▸ TASK INSTRUCTIONS
Reproduce the opening lines of the records exactly, up to and including the line in which "Five Ingredient Meals Meal Planner (206, 942)" occurs.

▸ EXERCISE INPUTS
****************

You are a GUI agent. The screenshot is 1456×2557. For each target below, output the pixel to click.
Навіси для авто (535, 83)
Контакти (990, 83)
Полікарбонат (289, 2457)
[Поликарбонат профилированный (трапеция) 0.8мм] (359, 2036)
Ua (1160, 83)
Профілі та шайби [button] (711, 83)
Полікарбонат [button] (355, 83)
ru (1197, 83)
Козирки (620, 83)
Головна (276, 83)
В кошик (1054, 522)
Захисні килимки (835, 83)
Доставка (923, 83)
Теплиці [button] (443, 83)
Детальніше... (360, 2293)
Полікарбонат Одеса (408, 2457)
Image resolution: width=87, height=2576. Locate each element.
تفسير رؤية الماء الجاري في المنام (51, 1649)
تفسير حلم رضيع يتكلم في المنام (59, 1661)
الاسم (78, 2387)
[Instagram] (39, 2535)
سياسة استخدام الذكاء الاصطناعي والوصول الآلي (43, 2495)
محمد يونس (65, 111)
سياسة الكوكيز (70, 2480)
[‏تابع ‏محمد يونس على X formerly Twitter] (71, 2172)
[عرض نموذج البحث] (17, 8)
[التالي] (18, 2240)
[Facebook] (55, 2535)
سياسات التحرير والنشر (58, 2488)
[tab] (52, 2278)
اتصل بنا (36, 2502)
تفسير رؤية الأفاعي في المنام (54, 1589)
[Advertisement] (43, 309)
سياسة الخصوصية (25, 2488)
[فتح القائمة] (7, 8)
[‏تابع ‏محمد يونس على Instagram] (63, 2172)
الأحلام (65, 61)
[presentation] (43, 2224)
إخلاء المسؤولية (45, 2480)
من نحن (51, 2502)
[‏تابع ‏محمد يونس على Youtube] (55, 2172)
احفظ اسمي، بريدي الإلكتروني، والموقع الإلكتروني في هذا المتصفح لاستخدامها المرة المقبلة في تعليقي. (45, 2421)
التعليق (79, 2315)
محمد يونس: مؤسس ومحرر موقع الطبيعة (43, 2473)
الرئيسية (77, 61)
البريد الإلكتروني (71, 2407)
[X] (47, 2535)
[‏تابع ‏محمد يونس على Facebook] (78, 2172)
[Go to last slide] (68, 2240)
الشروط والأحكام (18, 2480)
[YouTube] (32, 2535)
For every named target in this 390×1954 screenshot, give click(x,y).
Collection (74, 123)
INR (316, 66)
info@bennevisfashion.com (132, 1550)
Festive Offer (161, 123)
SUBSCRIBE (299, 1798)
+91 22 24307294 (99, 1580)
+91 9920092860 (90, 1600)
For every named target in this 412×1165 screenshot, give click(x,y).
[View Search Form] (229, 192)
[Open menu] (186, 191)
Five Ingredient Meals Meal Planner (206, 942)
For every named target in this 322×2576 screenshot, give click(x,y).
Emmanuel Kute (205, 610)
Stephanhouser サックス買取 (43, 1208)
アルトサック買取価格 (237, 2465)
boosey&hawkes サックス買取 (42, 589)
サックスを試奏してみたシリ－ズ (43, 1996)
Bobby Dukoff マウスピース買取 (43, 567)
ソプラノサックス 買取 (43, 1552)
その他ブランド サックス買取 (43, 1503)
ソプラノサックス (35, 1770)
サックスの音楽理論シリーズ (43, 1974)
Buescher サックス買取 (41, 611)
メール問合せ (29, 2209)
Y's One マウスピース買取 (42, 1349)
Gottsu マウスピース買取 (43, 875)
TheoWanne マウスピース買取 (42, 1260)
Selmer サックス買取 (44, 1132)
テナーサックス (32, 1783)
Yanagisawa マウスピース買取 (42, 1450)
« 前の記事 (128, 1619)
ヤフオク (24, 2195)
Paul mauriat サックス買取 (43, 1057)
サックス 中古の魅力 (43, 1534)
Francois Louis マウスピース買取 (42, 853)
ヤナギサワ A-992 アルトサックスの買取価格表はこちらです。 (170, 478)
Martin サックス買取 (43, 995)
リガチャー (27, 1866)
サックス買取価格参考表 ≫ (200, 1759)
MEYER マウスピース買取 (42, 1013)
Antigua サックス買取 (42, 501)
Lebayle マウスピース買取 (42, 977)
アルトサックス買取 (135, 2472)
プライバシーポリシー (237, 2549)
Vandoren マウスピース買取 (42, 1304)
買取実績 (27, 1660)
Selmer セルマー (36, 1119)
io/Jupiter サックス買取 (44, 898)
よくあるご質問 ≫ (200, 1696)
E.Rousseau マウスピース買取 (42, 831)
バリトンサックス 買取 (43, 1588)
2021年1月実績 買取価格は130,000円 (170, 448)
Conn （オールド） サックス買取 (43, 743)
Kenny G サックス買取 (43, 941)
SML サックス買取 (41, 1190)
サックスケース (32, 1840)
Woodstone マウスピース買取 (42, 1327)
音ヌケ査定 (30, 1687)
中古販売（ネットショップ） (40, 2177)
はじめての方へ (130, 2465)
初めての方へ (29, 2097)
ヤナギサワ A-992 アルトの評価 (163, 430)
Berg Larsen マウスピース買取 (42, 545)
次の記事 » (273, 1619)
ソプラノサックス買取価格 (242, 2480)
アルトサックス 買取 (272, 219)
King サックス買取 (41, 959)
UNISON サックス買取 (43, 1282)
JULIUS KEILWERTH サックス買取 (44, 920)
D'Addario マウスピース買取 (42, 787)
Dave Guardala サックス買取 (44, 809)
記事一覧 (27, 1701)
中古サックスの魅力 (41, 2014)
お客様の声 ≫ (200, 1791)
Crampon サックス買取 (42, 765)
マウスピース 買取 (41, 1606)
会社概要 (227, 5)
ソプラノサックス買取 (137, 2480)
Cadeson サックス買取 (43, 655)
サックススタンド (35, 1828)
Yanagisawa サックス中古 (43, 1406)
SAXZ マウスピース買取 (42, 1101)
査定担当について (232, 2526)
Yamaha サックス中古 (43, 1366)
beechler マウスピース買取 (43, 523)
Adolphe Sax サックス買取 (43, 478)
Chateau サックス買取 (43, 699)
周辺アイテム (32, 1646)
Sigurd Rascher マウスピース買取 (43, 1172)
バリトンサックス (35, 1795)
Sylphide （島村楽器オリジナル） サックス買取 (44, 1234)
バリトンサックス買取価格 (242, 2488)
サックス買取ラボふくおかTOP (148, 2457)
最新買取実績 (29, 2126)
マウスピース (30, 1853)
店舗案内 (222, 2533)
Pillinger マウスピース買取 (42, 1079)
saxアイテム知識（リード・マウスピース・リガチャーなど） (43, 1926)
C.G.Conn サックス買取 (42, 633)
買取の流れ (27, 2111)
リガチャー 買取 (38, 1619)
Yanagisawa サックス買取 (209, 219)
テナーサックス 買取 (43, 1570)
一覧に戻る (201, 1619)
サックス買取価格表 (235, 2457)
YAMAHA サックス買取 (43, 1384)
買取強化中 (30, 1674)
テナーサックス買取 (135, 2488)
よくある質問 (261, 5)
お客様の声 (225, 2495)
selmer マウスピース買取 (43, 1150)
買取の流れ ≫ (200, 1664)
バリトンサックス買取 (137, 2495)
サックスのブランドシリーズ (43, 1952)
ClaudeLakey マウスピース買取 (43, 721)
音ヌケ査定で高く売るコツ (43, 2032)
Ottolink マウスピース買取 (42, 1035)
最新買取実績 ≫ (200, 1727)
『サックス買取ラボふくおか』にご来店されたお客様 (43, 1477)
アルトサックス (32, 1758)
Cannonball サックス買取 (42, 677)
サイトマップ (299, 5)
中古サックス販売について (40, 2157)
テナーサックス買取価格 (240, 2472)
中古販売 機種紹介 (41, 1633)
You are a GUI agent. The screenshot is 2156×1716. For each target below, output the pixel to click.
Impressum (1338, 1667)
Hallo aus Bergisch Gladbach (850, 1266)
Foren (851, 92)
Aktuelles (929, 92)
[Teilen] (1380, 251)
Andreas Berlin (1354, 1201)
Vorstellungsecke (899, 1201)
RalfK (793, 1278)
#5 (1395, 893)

****************

▸ REPLY
You are a GUI agent. The screenshot is 1456×2557. For each target below, output the pixel to click.
Навіси для авто (535, 83)
Контакти (990, 83)
Полікарбонат (289, 2457)
[Поликарбонат профилированный (трапеция) 0.8мм] (359, 2036)
Ua (1160, 83)
Профілі та шайби [button] (711, 83)
Полікарбонат [button] (355, 83)
ru (1197, 83)
Козирки (620, 83)
Головна (276, 83)
В кошик (1054, 522)
Захисні килимки (835, 83)
Доставка (923, 83)
Теплиці [button] (443, 83)
Детальніше... (360, 2293)
Полікарбонат Одеса (408, 2457)
Image resolution: width=87, height=2576. Locate each element.
تفسير رؤية الماء الجاري في المنام (51, 1649)
تفسير حلم رضيع يتكلم في المنام (59, 1661)
الاسم (78, 2387)
[Instagram] (39, 2535)
سياسة استخدام الذكاء الاصطناعي والوصول الآلي (43, 2495)
محمد يونس (65, 111)
سياسة الكوكيز (70, 2480)
[‏تابع ‏محمد يونس على X formerly Twitter] (71, 2172)
[عرض نموذج البحث] (17, 8)
[التالي] (18, 2240)
[Facebook] (55, 2535)
سياسات التحرير والنشر (58, 2488)
[tab] (52, 2278)
اتصل بنا (36, 2502)
تفسير رؤية الأفاعي في المنام (54, 1589)
[Advertisement] (43, 309)
سياسة الخصوصية (25, 2488)
[فتح القائمة] (7, 8)
[‏تابع ‏محمد يونس على Instagram] (63, 2172)
الأحلام (65, 61)
[presentation] (43, 2224)
إخلاء المسؤولية (45, 2480)
من نحن (51, 2502)
[‏تابع ‏محمد يونس على Youtube] (55, 2172)
احفظ اسمي، بريدي الإلكتروني، والموقع الإلكتروني في هذا المتصفح لاستخدامها المرة المقبلة في تعليقي. (45, 2421)
التعليق (79, 2315)
محمد يونس: مؤسس ومحرر موقع الطبيعة (43, 2473)
الرئيسية (77, 61)
البريد الإلكتروني (71, 2407)
[X] (47, 2535)
[‏تابع ‏محمد يونس على Facebook] (78, 2172)
[Go to last slide] (68, 2240)
الشروط والأحكام (18, 2480)
[YouTube] (32, 2535)
For every named target in this 390×1954 screenshot, give click(x,y).
Collection (74, 123)
INR (316, 66)
info@bennevisfashion.com (132, 1550)
Festive Offer (161, 123)
SUBSCRIBE (299, 1798)
+91 22 24307294 (99, 1580)
+91 9920092860 (90, 1600)
For every named target in this 412×1165 screenshot, give click(x,y).
[View Search Form] (229, 192)
[Open menu] (186, 191)
Five Ingredient Meals Meal Planner (206, 942)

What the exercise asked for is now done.